____ AVAILABLE RECORDS

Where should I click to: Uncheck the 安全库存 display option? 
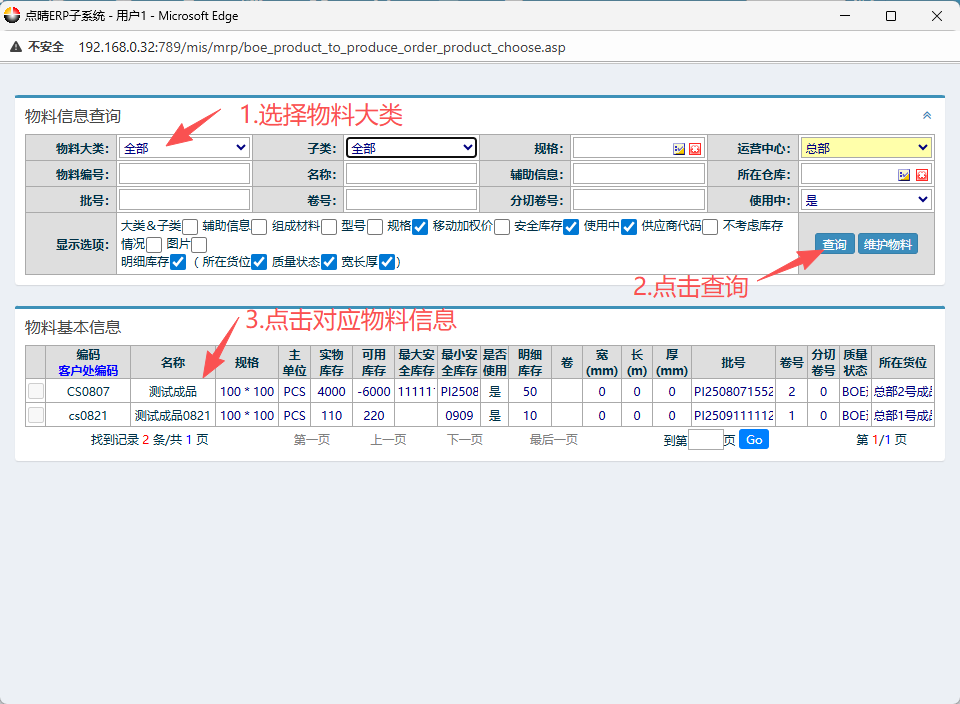(x=571, y=227)
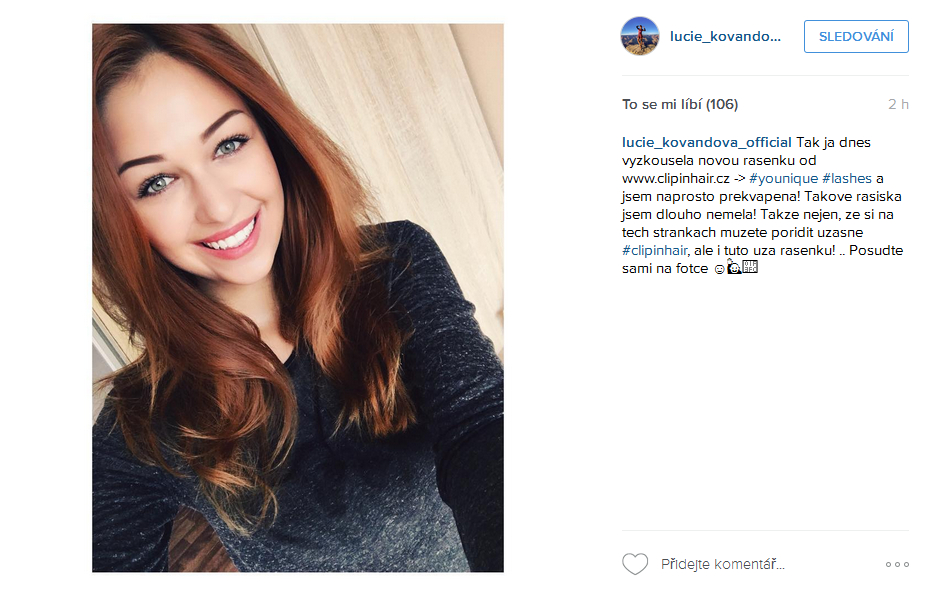Click the #clipinhair hashtag
The height and width of the screenshot is (596, 930).
(x=655, y=250)
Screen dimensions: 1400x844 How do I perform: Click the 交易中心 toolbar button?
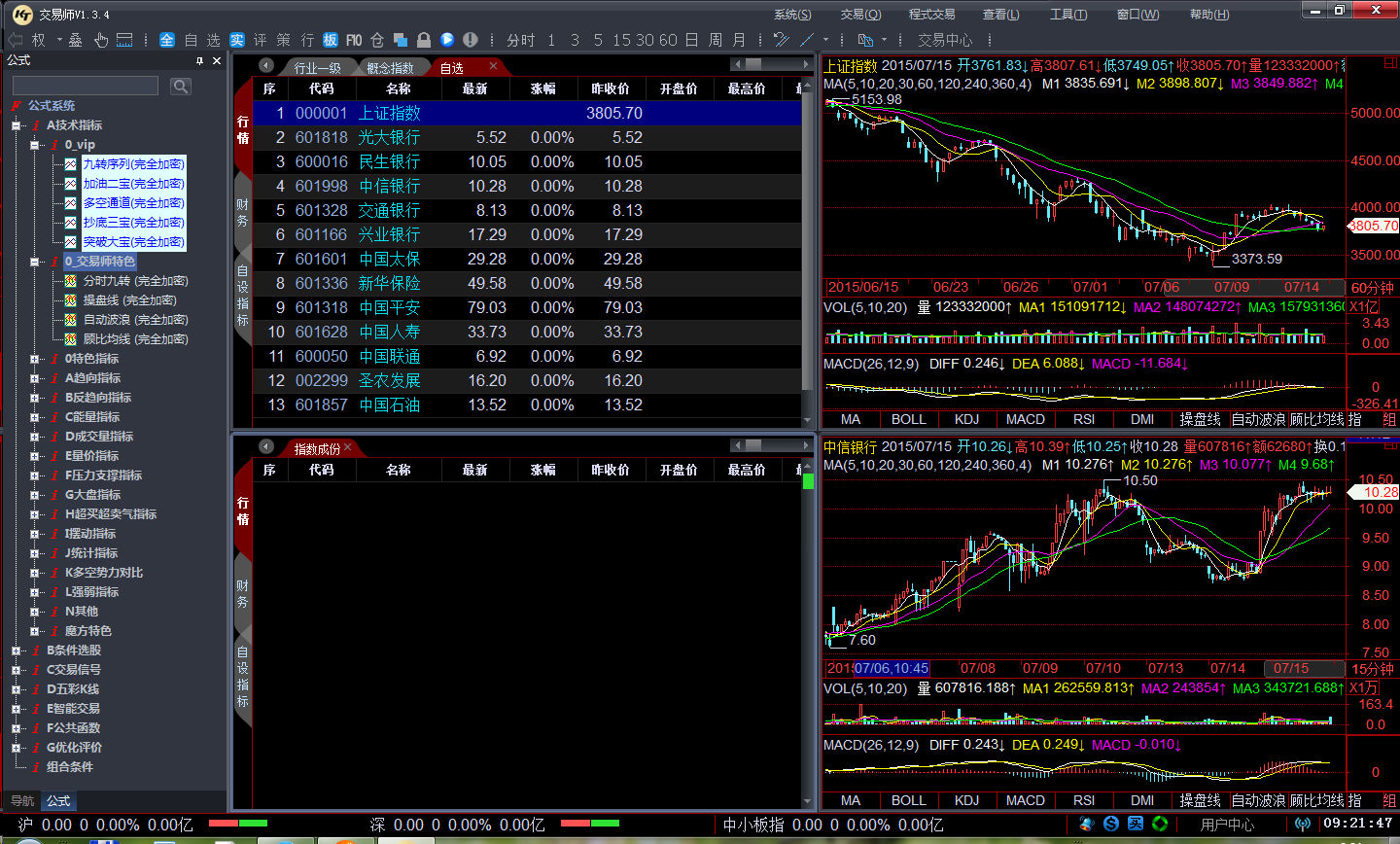944,40
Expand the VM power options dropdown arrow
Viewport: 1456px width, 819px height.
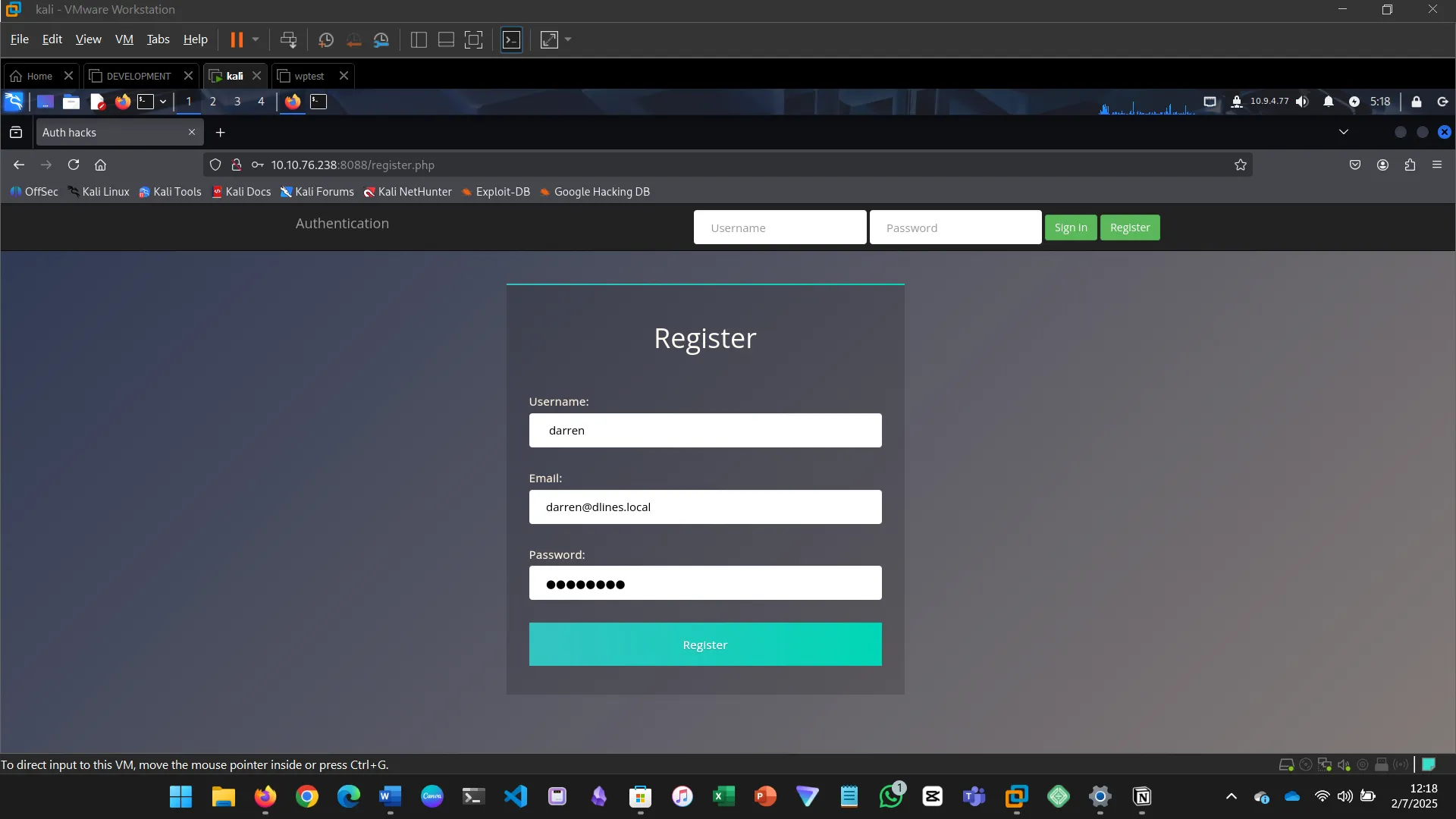tap(256, 40)
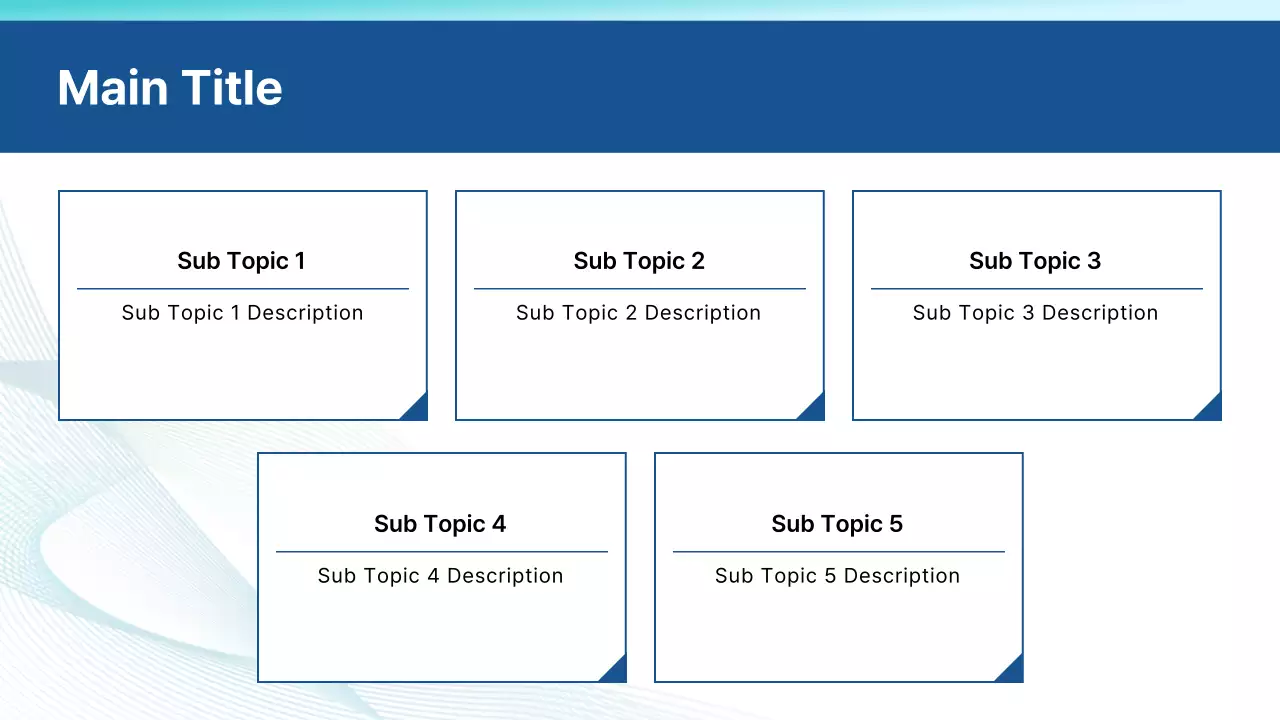Click the Sub Topic 2 Description text

click(x=638, y=313)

________

SHORT PROBLEM - Count how many lines of the material contain the string "width", with case counting, and reply with that number alone.

EXERCISE SOLUTION - 2